Three out of four applications produced by software vendors fail to meet the Open Web Application Security Project (OWASP) Top 10 standards when initially assessed for security, with over 60% of internally developed applications also failing to achieve compliance.
That's according to research from application security firm Veracode, which has recently published its How do vulnerabilities get into software report. The report continues to attest application vulnerabilities to faults present within the development process, which are consequently exacerbated and capitalised on by an ever-shifting threat landscape.
Exponential demand resulting from heavy reliance on software applications in the modern enterprise is creating a problem for development teams both in-house and within vendor companies.
Pressure is building constantly for developers to construct functional code, at a faster and faster rate. As functionality and speed are prioritised, security requirements are pushed back. In the worst cases, they are entirely foregone, with Veracode's report stating that 30% of companies don't scan for vulnerabilities during code development at any point.
Vulnerable components of code are then likely to be reused, as it's common practice to incorporate reusable, pre-built software components when constructing new applications.

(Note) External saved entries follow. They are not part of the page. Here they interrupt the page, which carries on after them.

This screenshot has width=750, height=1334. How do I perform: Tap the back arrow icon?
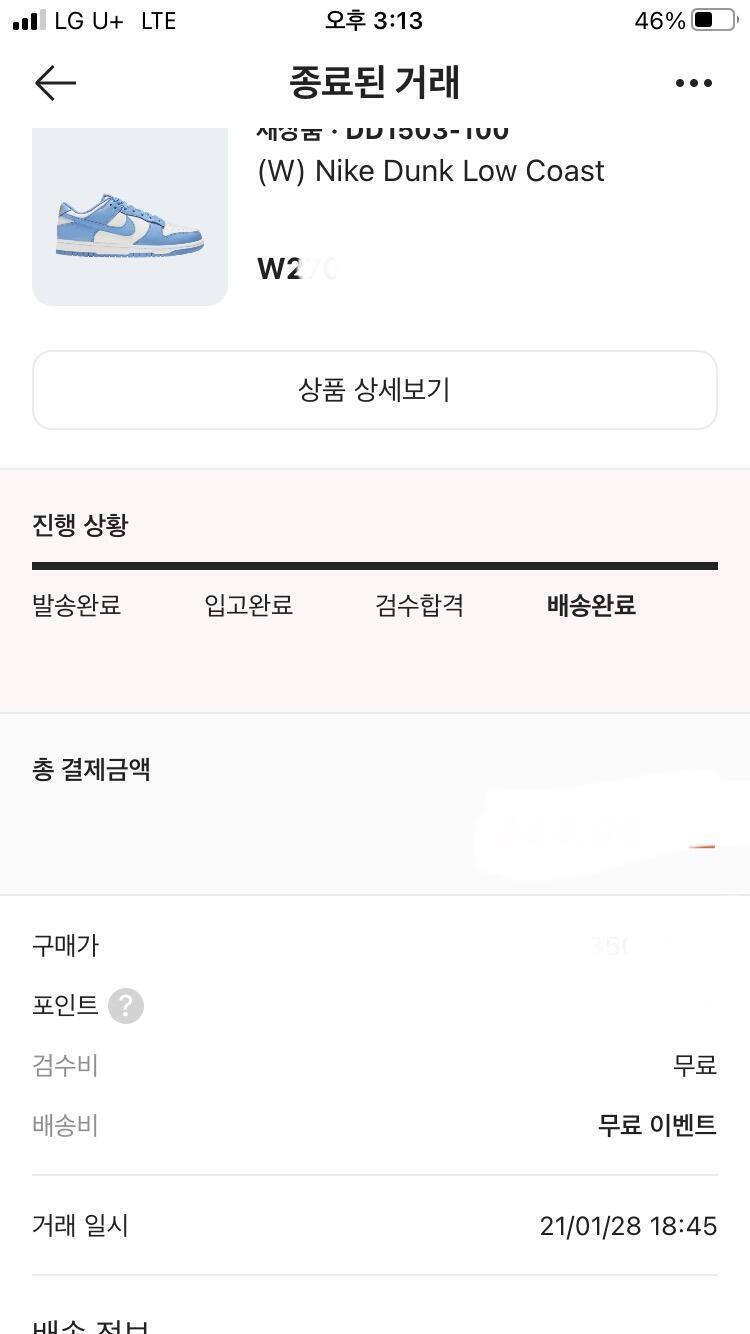pyautogui.click(x=55, y=83)
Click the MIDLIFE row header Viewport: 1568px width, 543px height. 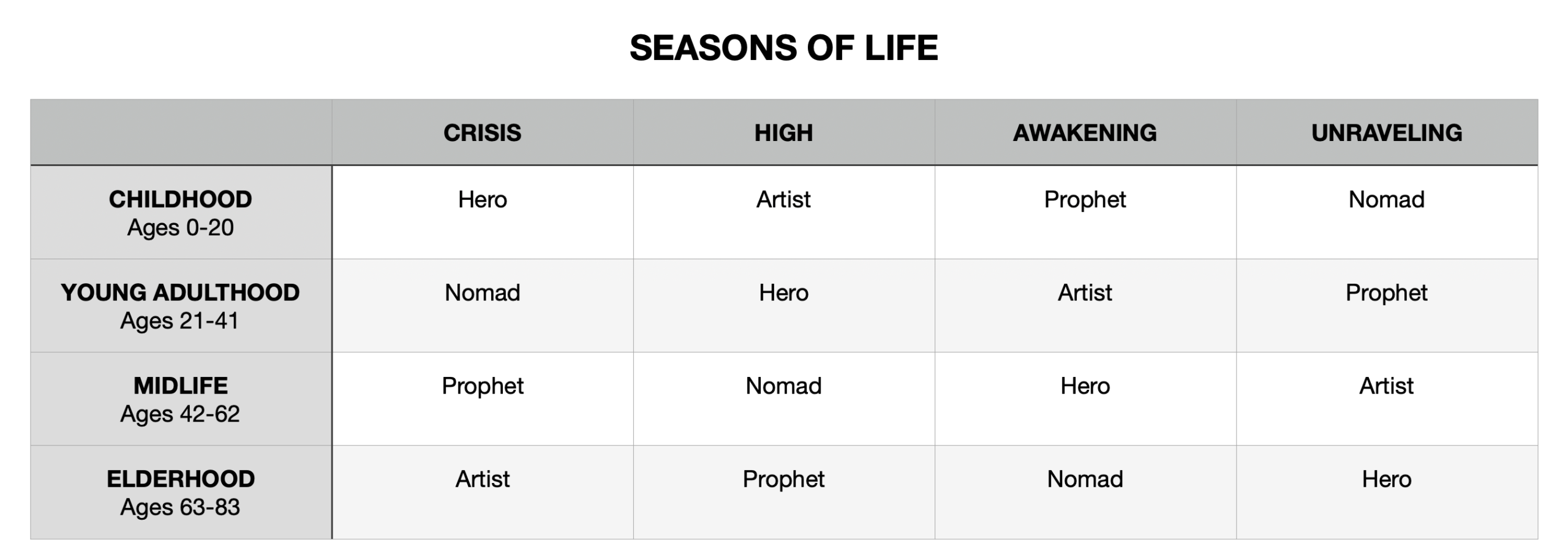tap(181, 399)
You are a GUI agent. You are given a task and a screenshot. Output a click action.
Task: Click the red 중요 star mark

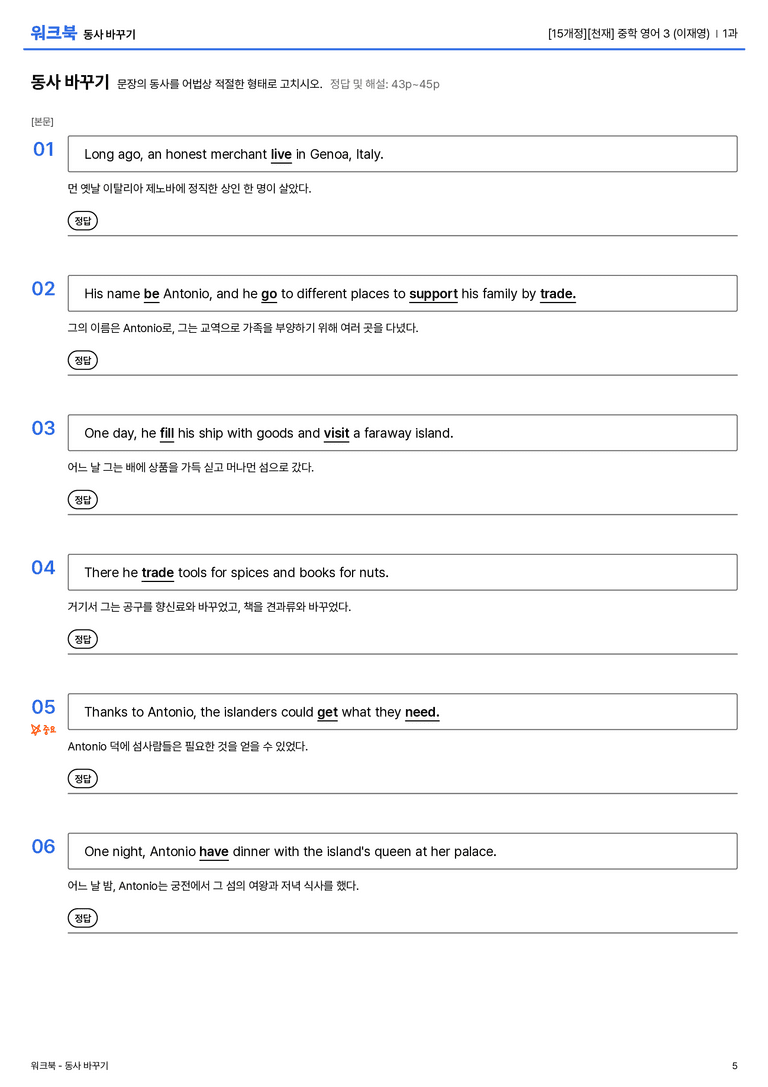pyautogui.click(x=43, y=729)
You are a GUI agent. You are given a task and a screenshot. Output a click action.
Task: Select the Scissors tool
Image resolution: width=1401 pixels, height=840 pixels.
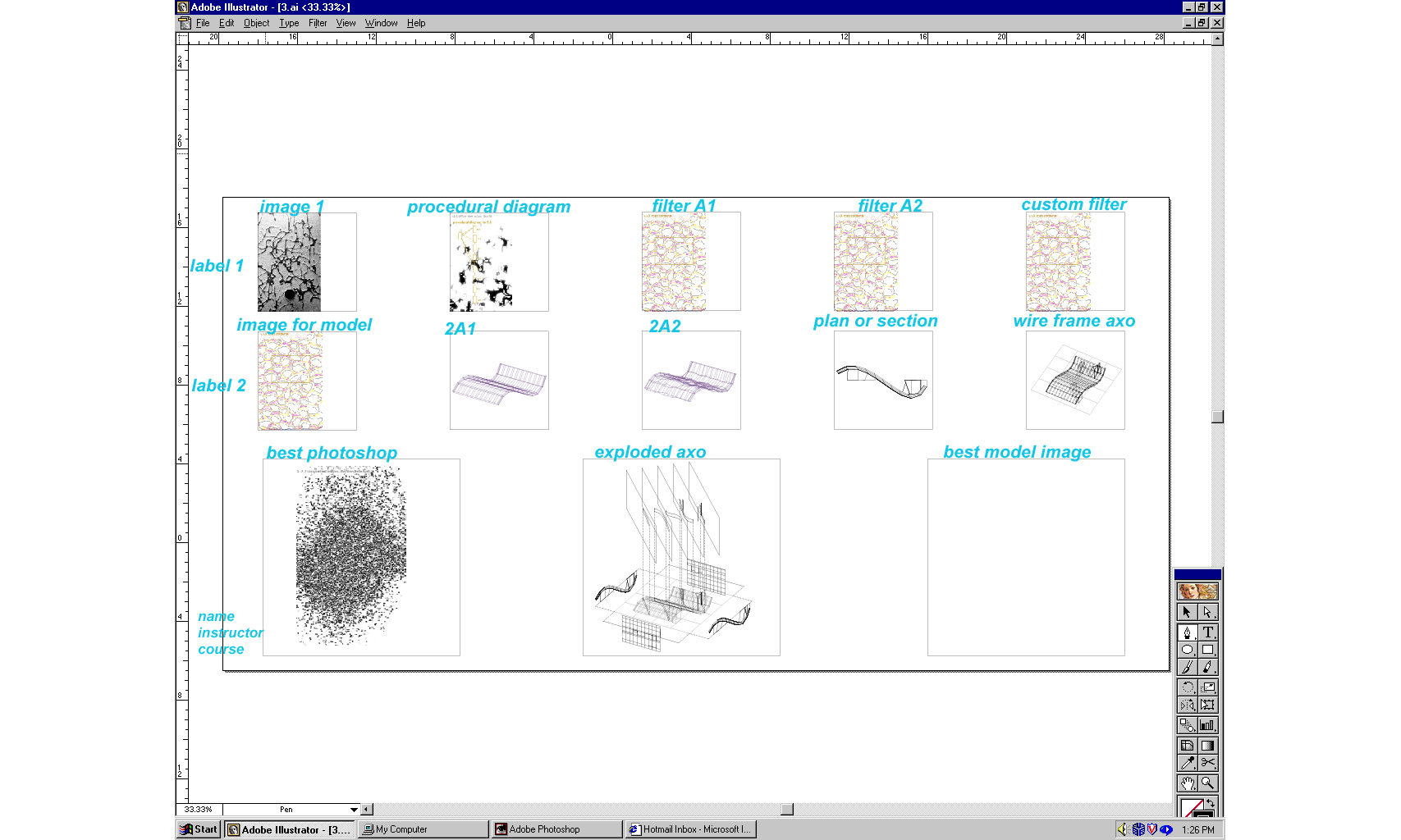coord(1207,763)
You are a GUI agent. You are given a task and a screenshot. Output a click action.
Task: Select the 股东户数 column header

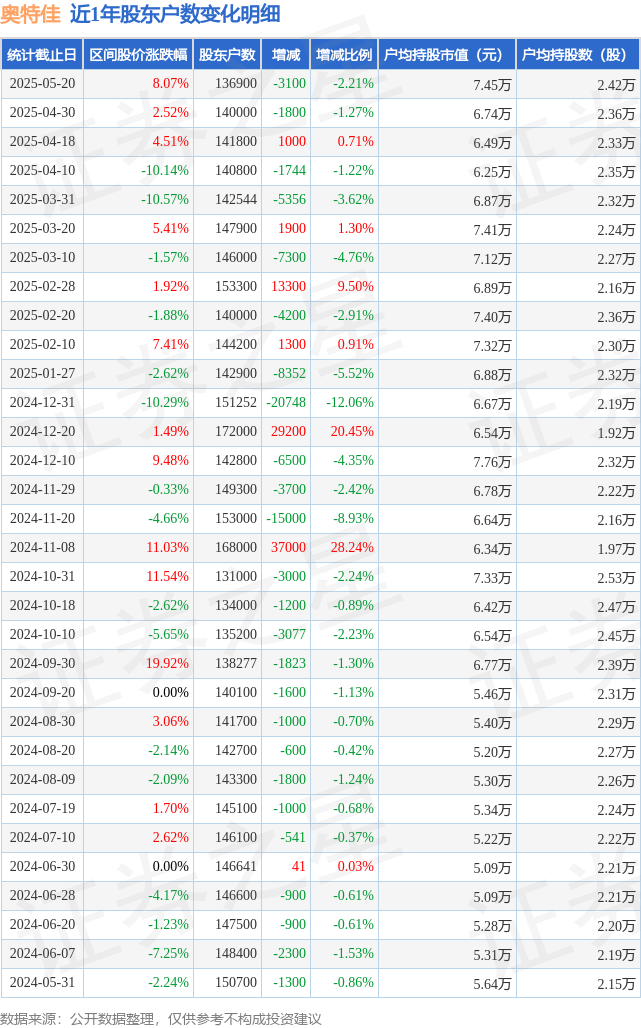[x=227, y=55]
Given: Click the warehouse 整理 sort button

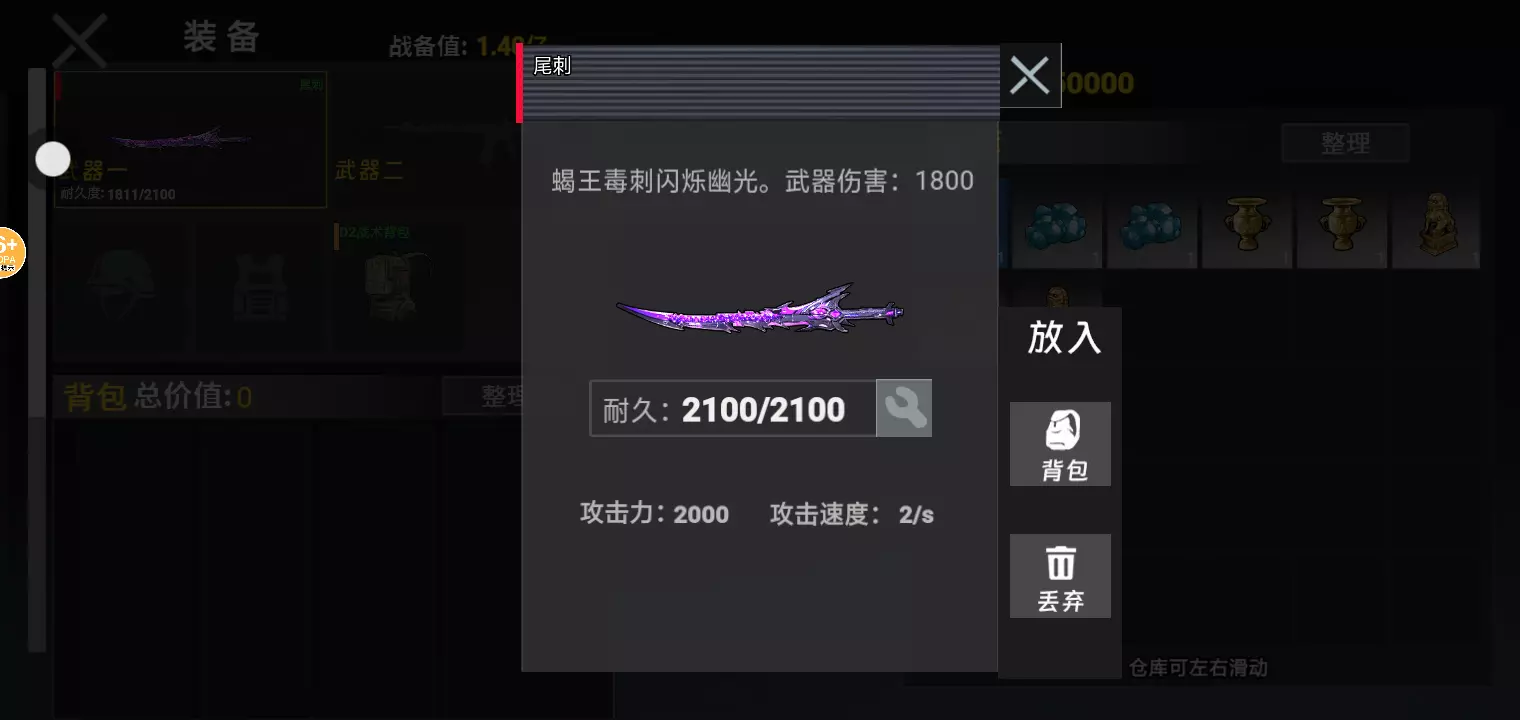Looking at the screenshot, I should 1345,143.
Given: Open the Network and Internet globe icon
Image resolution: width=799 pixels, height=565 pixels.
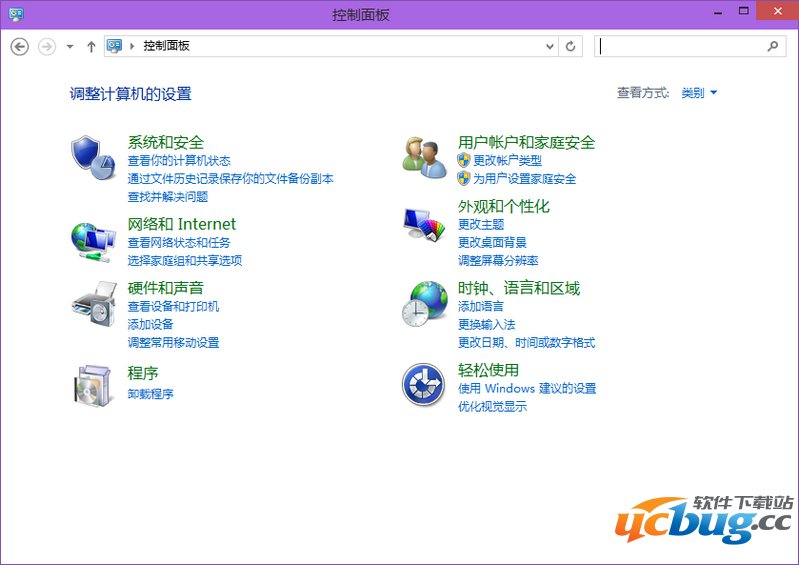Looking at the screenshot, I should (x=93, y=240).
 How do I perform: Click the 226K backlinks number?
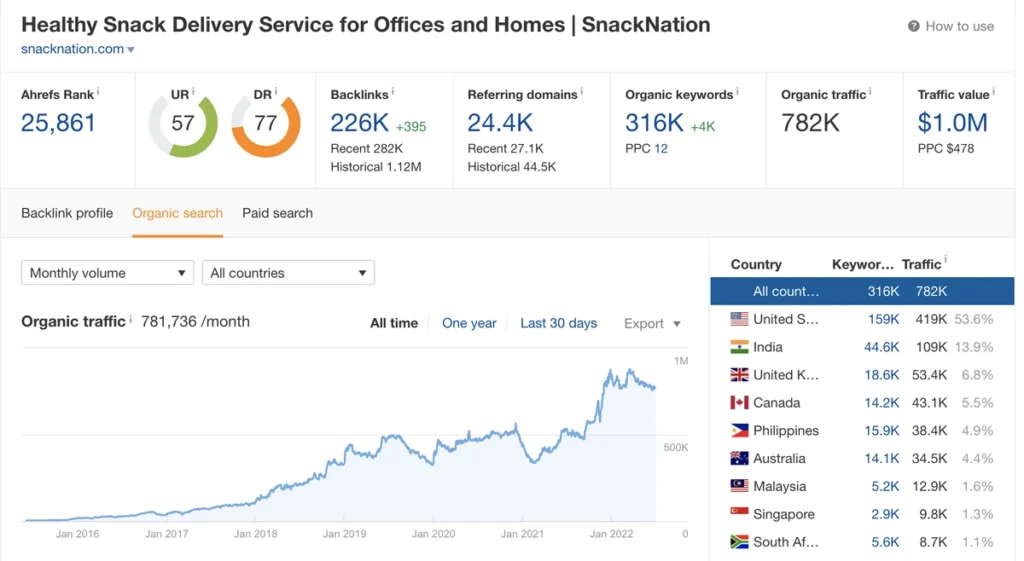coord(360,123)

It can be difficult to pinpoint all the applications where a risky component is engrained, leaving literally countless applications vulnerable.
For organisations continuing to pursue their digital transformations, the applications which are becoming increasingly integral to core business processes have the unfortunate power to bring operations to a standstill.
Presented with IT networks debilitated by deeply embedded flaws, it's no surprise that cybercriminals are finding new ways to breach applications just as fast as developers are finding new ways of protecting them. Added to this is the increased reliance on software applications, providing cybercriminals with more scope for success in their attacks as simply they have more applications to target.
How do vulnerabilities get into software?
90% of security incidents result from exploits against defects in software
As multiple factors feed this insidious trend, there is no quick fix to reverse it. The threat landscape will not stop evolving, but cybercriminals success can be stunted by positioning security as a top business priority, integrating security with the development process, and giving developers the time and resources necessary to constantly test and fix issues as they arise. This would encourage the introduction of secure coding practices, going a long way towards reducing vulnerabilities and strengthening security.